Understanding Preferential Debts in POCA Confiscation

The Available Amount in POCA Confiscation Cases: Preferential Debts Explained

When the Crown Court determines the available amount under section 95 of the Proceeds of Crime Act 2002 (POCA), the legislation only allows certain liabilities to reduce the figure. These are known as “priority obligations”.

One key category is preferential debts, but what exactly falls within that definition?

Section 95 POCA and Priority Obligations

Under section 95(2)(b) POCA, an obligation has priority if it is one which would be treated as a preferential debt under insolvency law. That means we need to look at the Insolvency Act 1986, specifically section 386 and Schedule 6.

Section 386 Insolvency Act 1986

Section 386 confirms that “preferential debts” are those listed in Schedule 6. These are debts which, in bankruptcy or winding up, rank ahead of ordinary unsecured creditors.

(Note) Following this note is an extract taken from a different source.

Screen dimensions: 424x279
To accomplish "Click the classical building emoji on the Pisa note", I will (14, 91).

The legislation also distinguishes between:

  • Ordinary preferential debts – the traditional categories, such as employee-related claims.

  • Secondary preferential debts – introduced more recently, covering certain HMRC liabilities.

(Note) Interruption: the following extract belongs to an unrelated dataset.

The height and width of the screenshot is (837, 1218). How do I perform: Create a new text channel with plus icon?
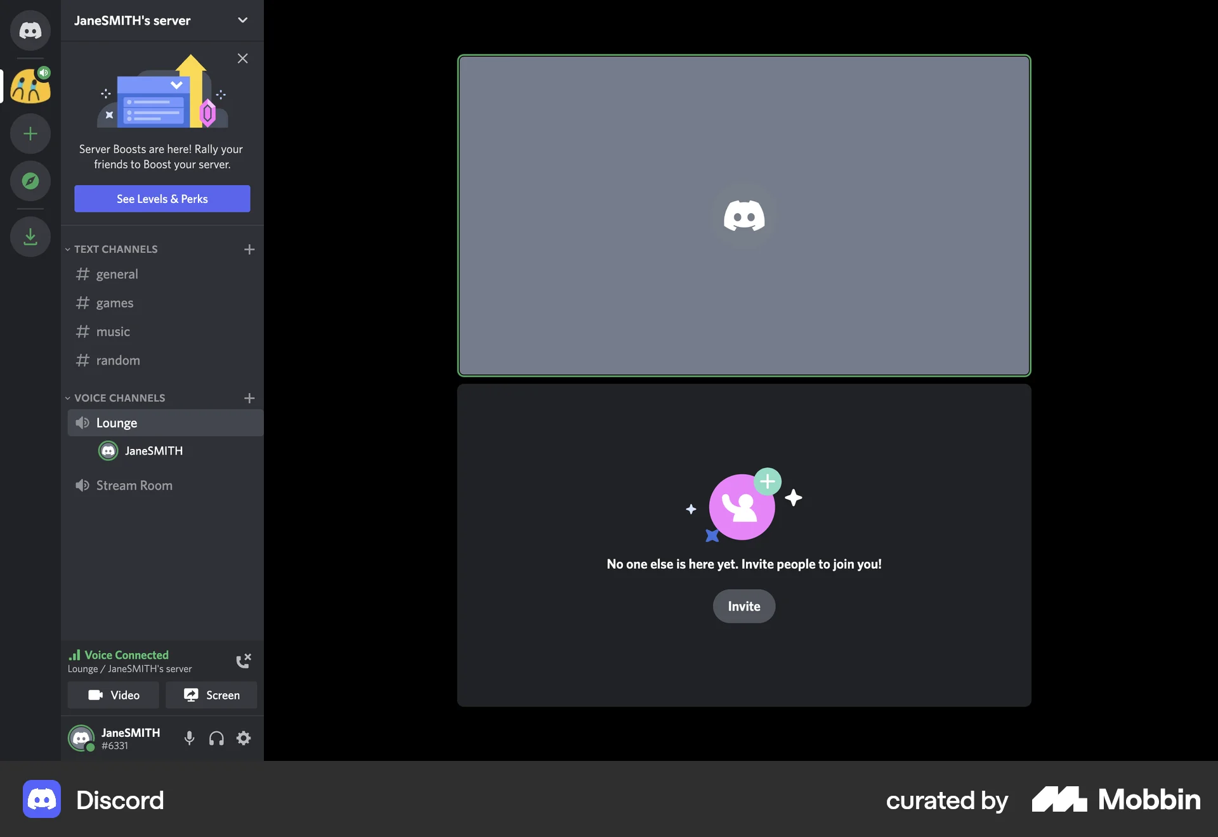[x=249, y=249]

What Debts Are Preferential?

Schedule 6 includes:

Ordinary Preferential Debts

  • Employee wages and salaries (subject to statutory limits, usually capped to arrears in the four months before insolvency).

  • Holiday pay due to employees.

  • Occupational pension scheme contributions owed by the employer.

  • Certain levies and compensation scheme contributions, e.g. to the Financial Services Compensation Scheme.

Secondary Preferential Debts

Since reforms in 2020, HMRC has regained preferential creditor status for specific tax debts, including:

  • VAT

  • PAYE income tax

  • Employee National Insurance contributions

  • Construction Industry Scheme (CIS) deductions

Importantly, these only cover “trust” taxes collected by businesses on behalf of others (like VAT or PAYE). Corporation tax and employer NICs remain ordinary unsecured debts.

What Does Not Count as Preferential?

  • Bank loans, overdrafts and mortgages

  • Credit card balances

  • Trade creditor debts

  • Personal loans

  • Legal aid contributions

These may be pressing liabilities, but they do not reduce the available amount under POCA.

Why It Matters in Confiscation Proceedings

When assessing assets against liabilities, defendants often seek to argue that general debts should reduce the available amount. The law is clear: unless the debt falls within the narrow list of preferential debts under the Insolvency Act, it cannot be deducted.

This has two key implications:

  1. Defence teams should carefully identify whether any HMRC liabilities fall within the secondary preferential category.

  2. Practitioners must manage client expectations, most personal debts will not reduce the confiscation order.

Conclusion

The concept of “preferential debt” in POCA is not intuitive, because it imports terminology from insolvency law. In practice, only a limited range of debts reduce the available amount, mainly employee-related liabilities and certain HMRC taxes.

For defendants, this means that many day-to-day debts simply do not count. For practitioners, it underlines the importance of knowing exactly which liabilities qualify when challenging the Crown’s figures.